*Work to do*
1 > Print the passage of the forum thread on RNNs that begins at the words "However, if a" and stops after "linear + pointwise nonlinearities.", keeping its wording unchanged.
2 > Render the lines of the records as a numbered list, leaving out blank lines and omitting the pictures.

*Passage*
How accurate are RNNs for just predicting numerical values like x,y coordinates etc.?

So, for example, if I just feed x, y coordinates at consecutive timesteps to an encoder and try to predict future x, y coordinates using a decoder, how confident can I be of the learning ability of this RNN? Also, to aid the RNN, let’s say I add some supporting information but I only add it in the decoder stage and not the encoder stage, then how good can my RNN be at learning good weights to do a prediction of x, y coordinates?

The reason I am asking this is because I see a lot of papers where, to predict spatial coordinates, the authors just feed raw x, y coordinates to the RNN encoder. But I think that may be a bit naive even if the encoded representation is supported by additional information (like some features extracted from the images) because just feeding a bunch of raw numbers at the encoder stage without any other additional ‘contextual’ information might mean that the encoder just learns something trivial like a constant-velocity Kalman filter (even after backprop from later on where more information is added in).

For example, the image is from the paper: https://arxiv.org/pdf/1809.07408.pdf

Look at the part of Location-Scale Encoder where they just feed the bounding box coordinates at each time step of the encoder. Isn’t it a bad idea to just feed numerical values like this with no other contextual information? I mean, even though they later combine the encoded representation with image information but I think this part of the architecture might not get trained appropriately.

However, if a lot of researchers seem to be doing this then that means I am not seeing something. What do you guys think?

Well, the charm of neural networks is that you’re basically calculating quite complex functions with mostly linear + pointwise nonlinearities.

In a bit more detail: Feeding the coordinates often, but not always, works well. For example, the “positional encoding” bit in the famous Attention is all you need paper introducing transformers is a case when people chose to not just put in the index.

So the gist here is: try simple, be fancy if it doesn’t work.

Another tangentially related occasion where just position doesn’t work is the loss function, where one might naively use mean squared error, but doesn’t whenever one has a credible alternative (like cross-entropy).

Best regards

Thomas

Another tangentially related occasion where just position doesn’t work is the loss function, where one might naively use mean squared error, but doesn’t whenever one has a credible alternative (like cross-entropy).

mean squared loss, L2 loss and L1 loss are most suited for regression right? Why would you want to use cross-entropy which is otherwise used for binary classification?

Yes, but so the observation is that the regressing on the class number doesn’t work, even if the perfect classifier would allow to make it this formulation with error 0.

Best regards

Thomas

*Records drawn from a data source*

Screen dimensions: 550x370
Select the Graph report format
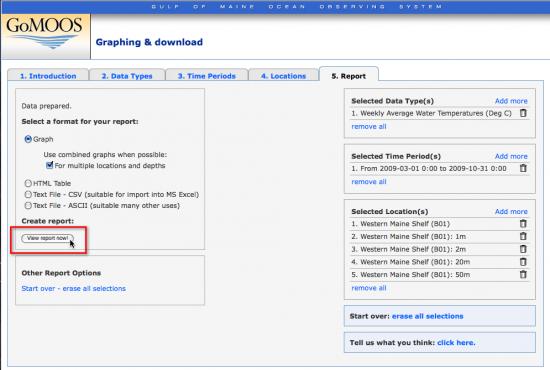28,139
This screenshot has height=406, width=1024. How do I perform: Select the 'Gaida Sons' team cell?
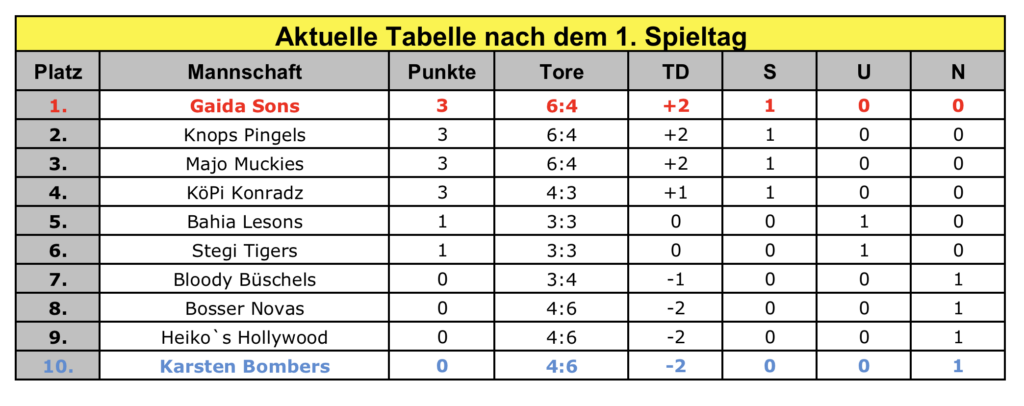click(x=245, y=106)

*Results in order*
1 >
However, if a lot of researchers seem to be doing this then that means I am not seeing something. What do you guys think?

Well, the charm of neural networks is that you’re basically calculating quite complex functions with mostly linear + pointwise nonlinearities.

2 >
1. Screen dimensions: 550x370
2. Select the Graph report format
3. 28,139
4. This screenshot has height=406, width=1024. How do I perform: Select the 'Gaida Sons' team cell?
5. click(x=245, y=106)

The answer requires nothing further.